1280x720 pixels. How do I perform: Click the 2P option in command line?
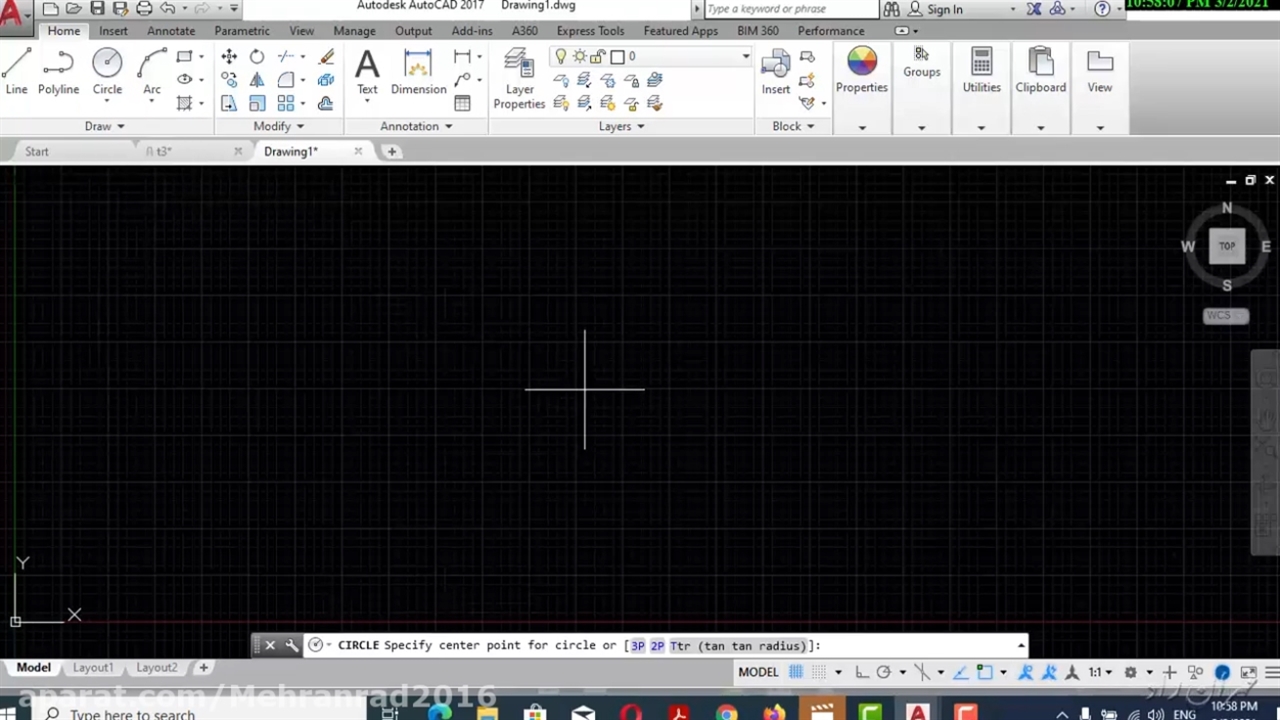coord(657,646)
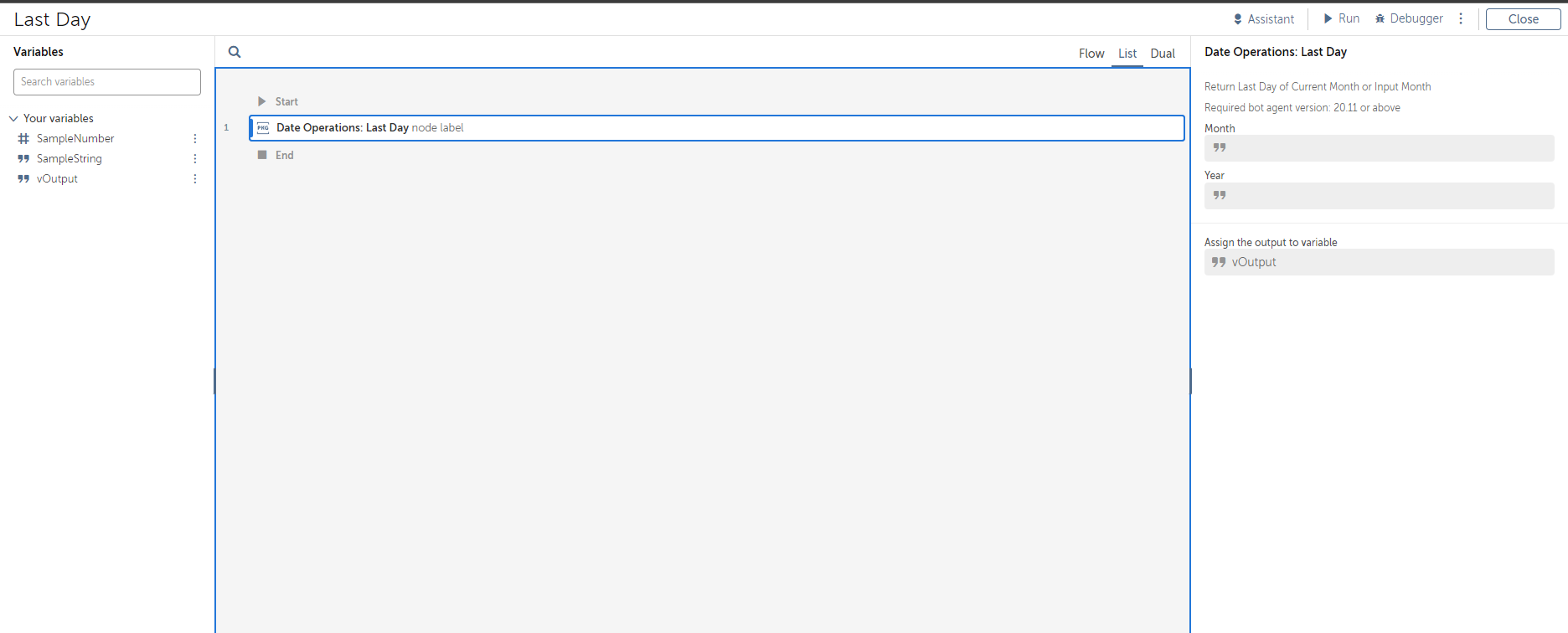Click the PKG icon on the Last Day action
The width and height of the screenshot is (1568, 633).
(x=263, y=128)
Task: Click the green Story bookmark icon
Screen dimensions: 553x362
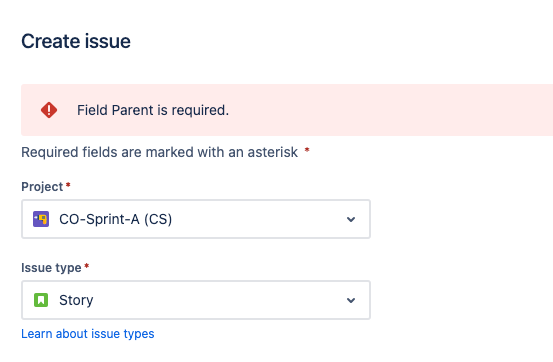Action: (41, 300)
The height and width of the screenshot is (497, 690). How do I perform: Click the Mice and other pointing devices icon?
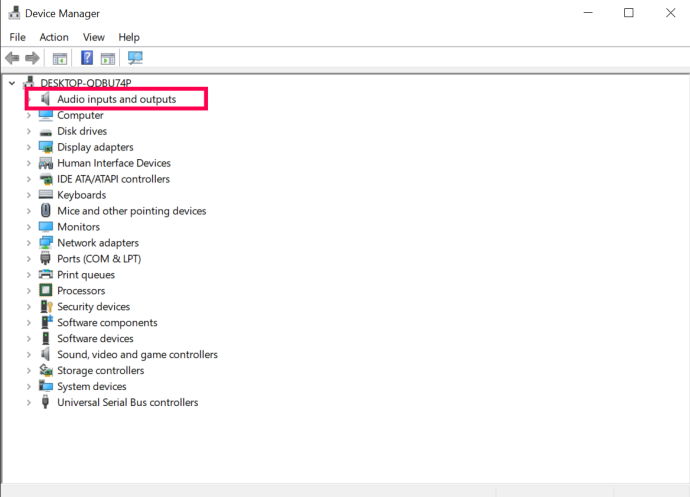(x=46, y=211)
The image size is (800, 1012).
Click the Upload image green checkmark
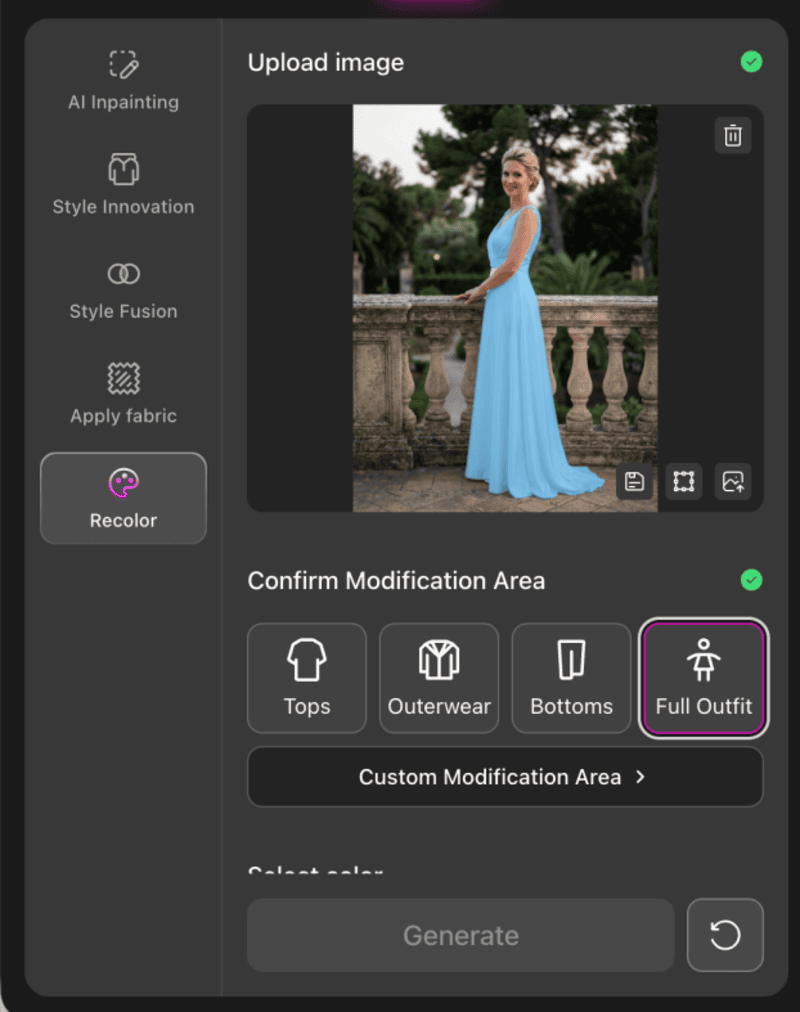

····················

• Instructions for the task
Could you copy the listing above word for word, omitting the pictures?

• Reply to the exercise
1280x720 pixels. How do I perform: Click the 2P option in command line?
coord(657,646)
Click the PKG icon on the Last Day action
The width and height of the screenshot is (1568, 633).
(x=263, y=128)
Task: Click the green Story bookmark icon
Screen dimensions: 553x362
Action: (41, 300)
The height and width of the screenshot is (497, 690). How do I perform: Click the Mice and other pointing devices icon?
(x=46, y=211)
The image size is (800, 1012).
Click the Upload image green checkmark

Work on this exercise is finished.